O suspeito organizou toda a logística do crime e entregou os artefatos explosivos usados no atentado à residência do guarda municipal. Além disso, ele coordenou outros envolvidos, tornando o ataque mais estruturado.
Durante a operação, os policiais apreenderam os explosivos, dois veículos e outros materiais ligados ao crime. Dessa forma, a polícia reforçou a segurança do agente e reuniu provas importantes para avançar na investigação.
Ataques à residência do guarda municipal
No dia 3 de agosto, dois homens foram até a residência do guarda municipal para intimidá-lo, mesmo durante suas férias. Ao chegarem, houve confronto com familiares, resultando em vias de fato. O episódio foi registrado em vídeo e amplamente divulgado nas redes sociais.
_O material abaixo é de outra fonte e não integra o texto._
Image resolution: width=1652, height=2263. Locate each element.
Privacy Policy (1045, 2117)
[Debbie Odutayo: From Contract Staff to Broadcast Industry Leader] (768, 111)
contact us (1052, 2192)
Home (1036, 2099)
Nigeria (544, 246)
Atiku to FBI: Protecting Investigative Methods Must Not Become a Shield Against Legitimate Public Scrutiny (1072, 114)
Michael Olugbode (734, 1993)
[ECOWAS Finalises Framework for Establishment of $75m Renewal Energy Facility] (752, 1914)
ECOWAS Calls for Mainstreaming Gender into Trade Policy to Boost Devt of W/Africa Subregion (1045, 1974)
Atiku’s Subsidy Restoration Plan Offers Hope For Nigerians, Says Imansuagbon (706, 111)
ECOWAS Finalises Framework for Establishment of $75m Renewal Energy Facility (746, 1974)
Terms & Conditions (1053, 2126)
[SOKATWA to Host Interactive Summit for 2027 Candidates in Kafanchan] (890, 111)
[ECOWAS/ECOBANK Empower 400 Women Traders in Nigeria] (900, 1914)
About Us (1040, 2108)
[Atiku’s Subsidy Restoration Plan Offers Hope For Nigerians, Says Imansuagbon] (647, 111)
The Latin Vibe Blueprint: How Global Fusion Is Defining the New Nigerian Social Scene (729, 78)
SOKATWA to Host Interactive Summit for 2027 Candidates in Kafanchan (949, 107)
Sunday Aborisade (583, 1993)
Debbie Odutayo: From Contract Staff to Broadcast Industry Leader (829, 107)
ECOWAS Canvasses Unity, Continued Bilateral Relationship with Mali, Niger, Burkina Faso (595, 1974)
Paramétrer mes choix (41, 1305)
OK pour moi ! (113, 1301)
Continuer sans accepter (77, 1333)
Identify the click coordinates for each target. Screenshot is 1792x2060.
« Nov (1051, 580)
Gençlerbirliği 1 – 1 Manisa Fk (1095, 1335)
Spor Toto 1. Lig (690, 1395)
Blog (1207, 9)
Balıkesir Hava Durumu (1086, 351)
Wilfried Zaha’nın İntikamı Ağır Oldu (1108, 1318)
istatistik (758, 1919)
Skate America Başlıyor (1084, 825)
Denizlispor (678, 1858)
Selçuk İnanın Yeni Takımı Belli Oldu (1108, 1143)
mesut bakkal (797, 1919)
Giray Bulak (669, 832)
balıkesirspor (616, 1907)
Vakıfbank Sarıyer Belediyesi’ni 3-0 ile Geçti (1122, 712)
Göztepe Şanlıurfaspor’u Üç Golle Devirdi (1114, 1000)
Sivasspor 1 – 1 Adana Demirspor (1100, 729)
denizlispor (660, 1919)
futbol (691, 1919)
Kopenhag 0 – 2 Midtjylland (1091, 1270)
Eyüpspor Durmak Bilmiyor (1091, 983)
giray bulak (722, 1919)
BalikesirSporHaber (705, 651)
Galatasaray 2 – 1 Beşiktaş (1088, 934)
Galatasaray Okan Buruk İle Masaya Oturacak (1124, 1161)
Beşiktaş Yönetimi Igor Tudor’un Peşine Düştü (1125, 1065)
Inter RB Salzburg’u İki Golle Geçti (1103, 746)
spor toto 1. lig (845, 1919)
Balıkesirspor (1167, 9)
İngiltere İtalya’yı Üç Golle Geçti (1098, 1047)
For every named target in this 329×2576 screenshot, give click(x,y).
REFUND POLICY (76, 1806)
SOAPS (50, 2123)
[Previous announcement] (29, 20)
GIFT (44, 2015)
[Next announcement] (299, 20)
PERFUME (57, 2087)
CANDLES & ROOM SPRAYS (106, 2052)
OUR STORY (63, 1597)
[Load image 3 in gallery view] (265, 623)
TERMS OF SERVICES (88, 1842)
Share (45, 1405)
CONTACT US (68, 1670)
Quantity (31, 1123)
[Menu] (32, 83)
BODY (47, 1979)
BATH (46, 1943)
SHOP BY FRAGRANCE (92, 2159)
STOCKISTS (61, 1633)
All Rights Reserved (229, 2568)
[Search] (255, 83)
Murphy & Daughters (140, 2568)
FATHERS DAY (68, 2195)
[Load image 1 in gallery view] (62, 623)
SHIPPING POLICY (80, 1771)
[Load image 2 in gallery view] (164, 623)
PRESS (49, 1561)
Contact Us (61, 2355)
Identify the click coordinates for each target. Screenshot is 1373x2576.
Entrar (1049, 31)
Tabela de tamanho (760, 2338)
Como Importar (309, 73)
Entre a noite de 4 de agosto e a madrugada do dia seguinte, vários atos de vandalismo e ameaça atingiram a casa do agente e seus familiares. Além disso, as ações tiveram claro caráter intimidatório e foram compartilhadas no Instagram. Por isso, a polícia intensificou o monitoramento e ampliou a investigação para identificar todos os envolvidos.
Investigação segue ativa
O delegado Giovane Dantas explicou que o nome da operação simboliza a resposta da PCMG ao aumento da criminalidade e à intimidação de agentes públicos. “Vamos usar todos os instrumentos legais para preservar a ordem e a paz social”, destacou.
A polícia continua investigando para identificar outros suspeitos e responsabilizar cada participante. Além disso, as equipes trabalham para prevenir novos ataques, garantindo a segurança de servidores públicos e familiares.